Jornal Estado de Minas

Revista Vogue recebe críticas por suposto 'branqueamento' de Kamala Harris

A vice-presidente eleita dos Estados Unidos, Kamala Harris, é o rosto que estampa a capa de fevereiro da revista Vogue norte-americana. Harris, de 56 anos, tomará posse do cargo em 20 de janeiro como a primeira mulher, negra e filha de imigrantes a ser eleita para vice-presidência na história do país.




 
O anúncio da revista, feito no domingo (10/1), contudo, foi acompanhado de críticas nas redes sociais que acusam a publicação de "branquear" a vice do democrata Joe Biden. As fotos da versão digital e impressa da publicação foram feitas pelo fotógrafo Tyler Mitchell, que em 2018, aos 23 anos, se tornou o primeiro afro-americano a fotografar uma capa da revista que já possui mais de 125 anos. O perfil da vice-presidente foi assinado pela, também afro-americana, jornalista Alexis Okeowo.

Suposto branqueamento

Em agosto de 2020, a revista Vogue dos EUA se envolveu em uma polêmica e recebeu diversas críticas após ensaio fotográfico feito com a ginasta afro-americana Simone Biles em que, por causa da iluminação, a pele também teria tido o tom clareado.

À época, o editor de fotografia do The New York Times, Morrigan McCarthy, disse que a publicação não se preocupou em contratar um fotógrafo negro e que a tonalização do ensaio era "previsível".

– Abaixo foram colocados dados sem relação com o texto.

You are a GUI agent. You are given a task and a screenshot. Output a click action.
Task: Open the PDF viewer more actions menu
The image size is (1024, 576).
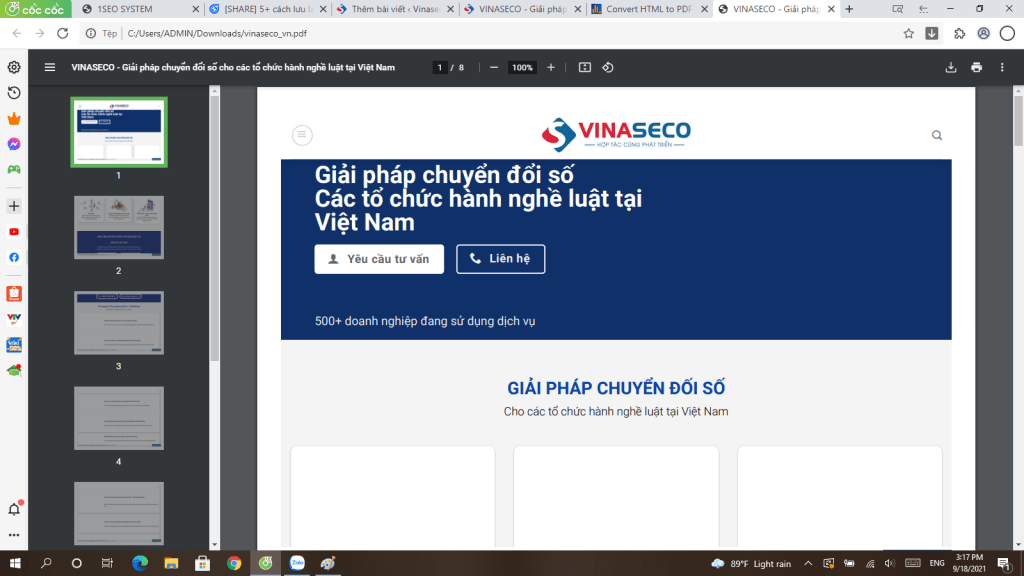(1001, 67)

Desta vez, citando fontes da revista, o tabloide americano The New York Post disse que não houve nenhum tipo de edição para branquear a vice-presidente eleita.
 
Segundo o tabloide, a equipe de Harris esteve presente durante todo o processo e teve total controle na escolha das roupas, cabelo e maquiagem usadas no ensaio.

A vice-presidente

Kamala Harris tem uma história de conquistas notáveis durante sua trajetória política, o que fez com que Biden a escolhesse como parceira na difícil disputa contra Donald Trump e Mike Pence nas urnas. A advogada e senadora americana foi essencial para uma maior participação da população negra na votação, um dos fatores decisivos para a vitória dos democratas. 

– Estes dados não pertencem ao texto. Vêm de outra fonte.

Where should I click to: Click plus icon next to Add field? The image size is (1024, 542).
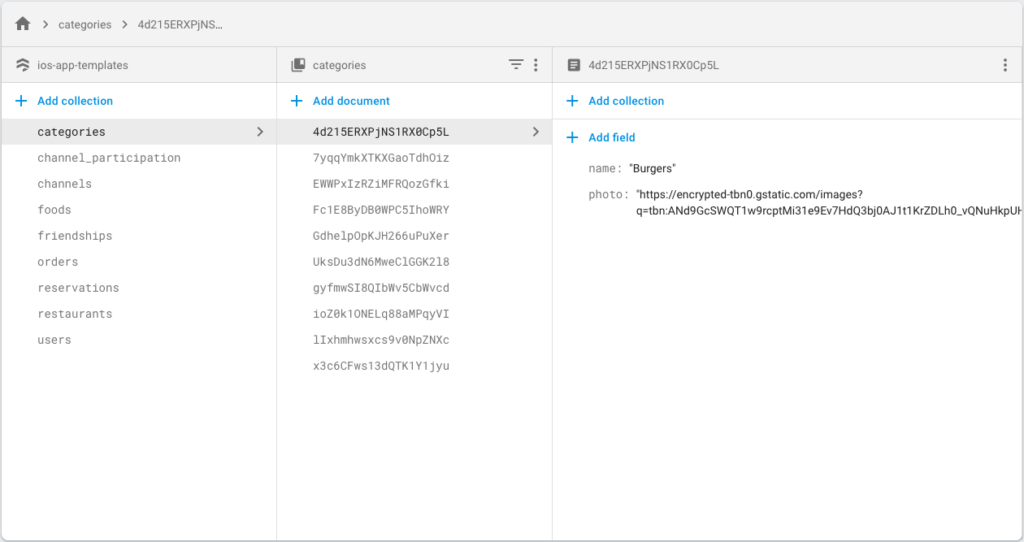point(573,138)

Com mãe indiana e um pai jamaicano, Kamala nasceu e viveu o início da infância na cidade Oakland, na Califórnia. Após o divórcio do casal, ela se mudou para Montreal, no Canadá, com a irmã mais nova e a matriarca, Shyamala Gopalan, pesquisadora na área oncológica e ativista de direitos civis. Foi por influência da mãe que Kamala optou pela advocacia e pela área de direitos humanos. 

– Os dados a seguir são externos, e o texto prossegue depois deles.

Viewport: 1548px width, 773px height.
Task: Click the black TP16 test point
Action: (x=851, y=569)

Kamala, que se formou na Universidade Howard, em Washington, um ícone da cultura negra nos Estados Unidos, coleciona outros pioneirismos em sua carreira no direito e na política. Ela foi a primeira procuradora negra na história da Califórnia, onde também ocupou o cargo de procuradora-geral, em 2010. Seu discurso de que foi uma "procuradora progressista" é contestado por críticos, que alegam que ela lutou para manter sentenças injustas e se opôs a reformas na Califórnia, como uma lei que instava o procurador-geral a investigar tiroteios envolvendo a polícia.
 
O mandato como procuradora-geral permitiu que Kamala se aproximasse do filho falecido de Joe Biden, Beau, que ocupava o mesmo cargo que ela em Delaware. Em 2016, Kamala foi a primeira mulher com ascendência sul-asiática e a segunda negra a se tornar senadora. Foi lá que começou a chamar a atenção do partido democrata. As bandeiras progressistas defendidas durante seu mandato foram diversas, como redução de impostos para a classe média, elevação do salário-mínimo e combate ao aquecimento global.
 
Em 2019, ela participou das disputas primárias para se tornar candidata à presidência do partido, mas não venceu. Apesar disso, protagonizou o momento mais marcante da pré-campanha democrata, ao fazer críticas a Joe Biden em relação a questões raciais.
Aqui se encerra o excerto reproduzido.